YOUNGSTOWN — “The Tender Land” begins with dawn breaking over a weathered farm house and barn, somewhere in rural middle America in the 1930s.
But the setting is more like “The Wizard of Oz” than “The Grapes of Wrath.” No one is pulling up stakes. It’s prewar America — a simpler, happier time, untouched by evil and ugliness.
Youngstown State University’s Performing Arts Series is staging “The Tender Land,” an opera. American composer Aaron Copland wrote the music, and the libretto is by Erik Johns.
“The Tender Land” isn’t on the list of most-frequently performed operas. Story-wise, it’s not very heavy. And at just two hours, including a 30-minute second act that follows an intermission, it’s also rather short.
But that’s America — more about the future than the past.
YSU’s production, directed by Allan R. Mosher, includes an authentic-looking set and fine performers. It opened Thursday.
The strength of “Tender Land” is the music, and music director Jon Simsic and his small orchestra play Copland’s score beautifully. It is a distinctly American work that is evocative of the landscape and psyche of Norman Rockwell’s America.
The orchestra mixes in undertones of fiddle and bluegrass, lending a sense of place and humanity to the soothing melodies, which seem to drift over farmlands, fields and country roads. It strikes an American chord that never fades.
Carrie Minenok sings the role of Laurie Moss, who is about to become the first member of her family to graduate from high school. It’s a happy time on the farm, where she lives with her mother (played by Elizabeth Walker), grandfather (Trevor Coleman) and little sister Beth (Natalie Modarelli). Many of the roles are double-cast for the four performances.
Minenok, Walker and Coleman played them on opening night and will again tonight; but the parts will be played by Lynn Sabeh, Shawna Jones and Joshua Taylor, respectively, on Sunday.
All the neighbors gather for Laurie’s graduation party, which includes a fun, if not subdued, country dance number. At the party, Laurie falls in love with one of the drifter-farmhands named Martin (played by Matthew J. Miles), much to the dismay of her mother and protective Grandpa, who orders the men off his land at daybreak. Laurie makes a secret pact to go with him, but Martin thinks better of the hastily formed plan and leaves before she awakens.

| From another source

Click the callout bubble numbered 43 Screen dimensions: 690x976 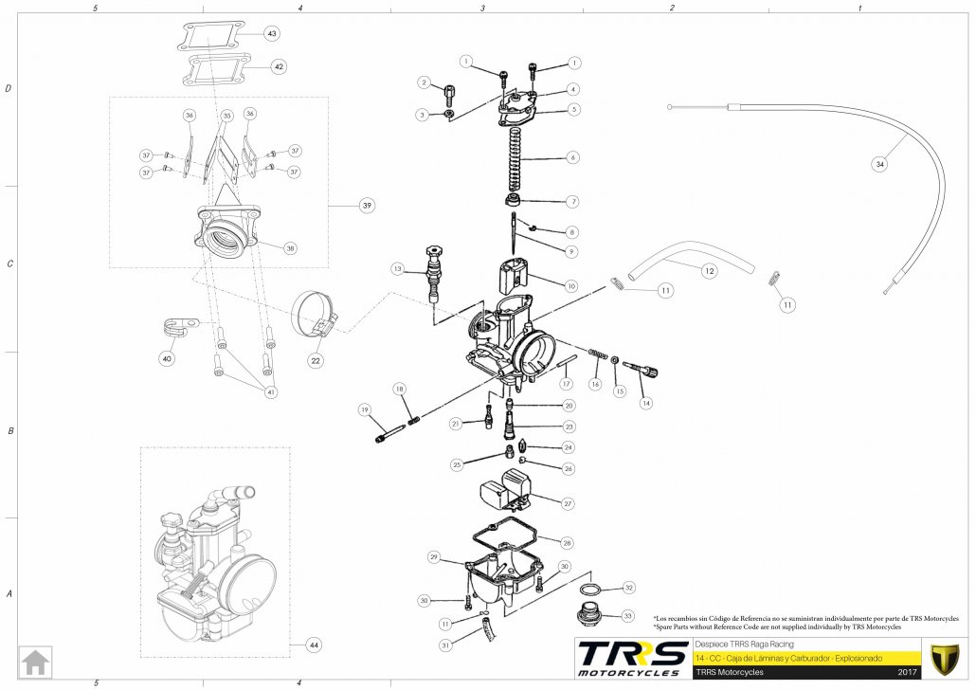point(273,34)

At the play’s end, the heartbroken but headstrong Laurie heads off alone to find her way, a restless and optimistic soul in a young country. She walks off beyond the wood-post ranch fence that she had come to view as a pen that held her in.
Minenok’s voice is powerful, clear and precise at all ranges, and she effects the openness and spunk of a young woman. Her duet with the equally talented Walker is very pleasant and one of the opera’s highlights. The same holds true for her late-night lovers’ dialogue with the expressive Miles, which brims with innocence and tension on that fertile soil.
The other smooth-talking drifter in “Tender Land” is the charismatic Top, played by Max Pivik on opening night. Pivik possesses a deep and warm voice that’s very suitable, especially when he emerges as the voice of reason while talking to Martin.